Since December 2015, we have had numerous hacking attempts on, from SQL Injection to XSS attacks.

While we were kind of happy to see that the blog must be popular enough for people to try and hack it, we were also annoyed by the triggering alerts we were receiving when it was happening.

What a lot people may not be aware of, is that we were running a highly customized version of BlogEngine.NET, with a lot of auditing, reverse tracking and better integration with other platforms, both for security reasons and also to measure the metrics of the content.

While we were implementing these changes we had discovered a number of major security issues, one we even made public (, we were not officially credited for it, but we had created the bug report. Along with these security issues, we also had numerous issues with performance when we received large amounts of concurrent hits.

Once we finally had enough with the alerts and issues we decided to move away from BlogEngine.NET to another solution.
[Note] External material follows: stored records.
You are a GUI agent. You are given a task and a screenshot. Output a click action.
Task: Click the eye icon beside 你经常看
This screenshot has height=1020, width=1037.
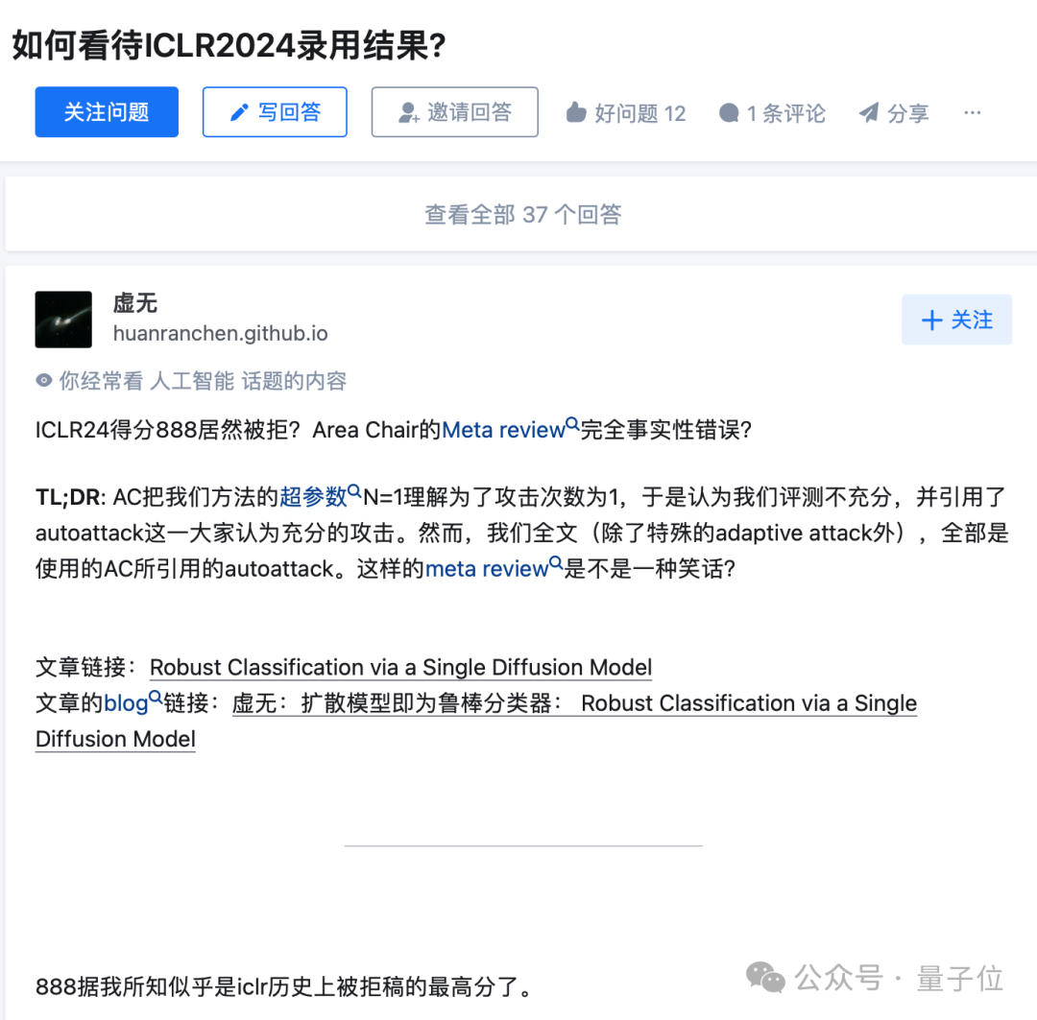[43, 380]
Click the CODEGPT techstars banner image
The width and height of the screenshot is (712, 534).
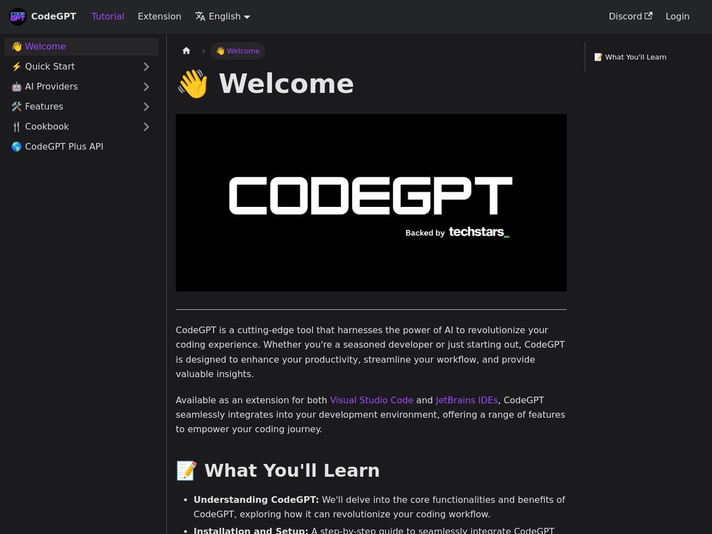(x=371, y=202)
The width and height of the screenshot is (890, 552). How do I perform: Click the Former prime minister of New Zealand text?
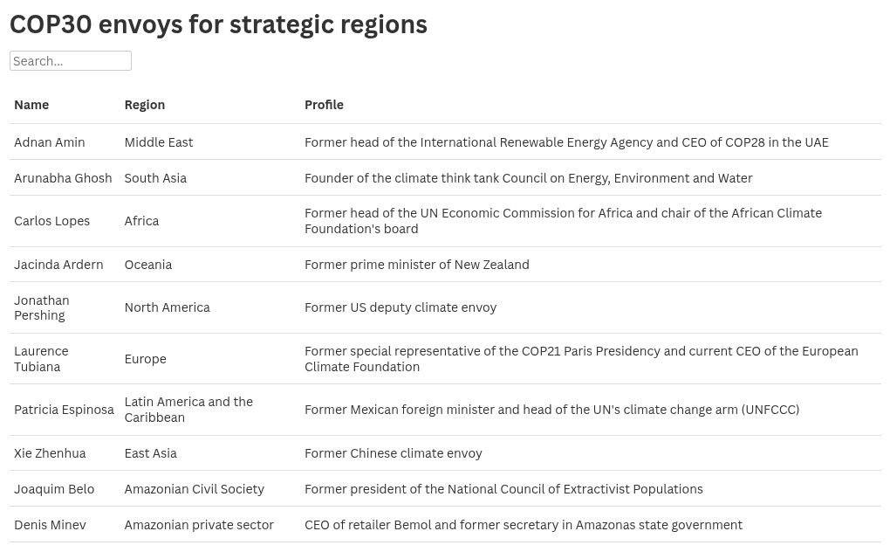[x=416, y=265]
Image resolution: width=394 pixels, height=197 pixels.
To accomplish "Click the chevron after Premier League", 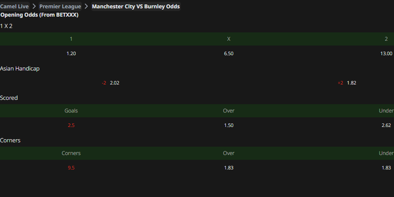I will pos(86,6).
We looked at quite a few alternatives, but we decided to choose a static site generator instead of using a dynamic content backend system.

We decided to go with a static site generator because of the following reasons:

  • Quicker Load Times
    • We can fully use CloudFlare's Static Edge Cache for the entire site
    • No backend processing – it is simple HTML files
  • No Backend so no way to exploit it directly, unless you get access to github :-)
  • Less memory usage
  • More scalable if used for larger frontend projects

The static site generator we decided to use was Jekyll. We chose Jekyll, first because it has a cool name, secondly it is directly supported by GitHub (it was created by the same guy who founded GitHub) and thirdly is has some pretty amazing stuff included which we decided to use:

  • Jekyll-paginate – Enable paging
  • Jekyll-sitemap – Auto Sitemap generation
  • Jekyll-redirect-from – Always us to redirect old URLs from BlogEngine.NET to new preferred format of Jekyll
  • Minification both CSS and HTML (HTML via liquid add-on)

The entire switch took around a week and a half to do for the following:

  1. Learn everything about Jekyll
  2. Create a new, simplistic and improved theme
  3. Full migration of content and images
  4. Create all the required redirects (pretty easy with plugin)
  5. Configure GitHub (domain migration/CloudFlare)

Now with Jekyll there was a bit of a learning curve, but once you go through the docs provided both by Jekyll and GitHub it makes it a lot easier, I have committed the source of the blog and required configuration to GitHub, so if anyone is interested in looking through and learning a thing or two from it, please go ahead.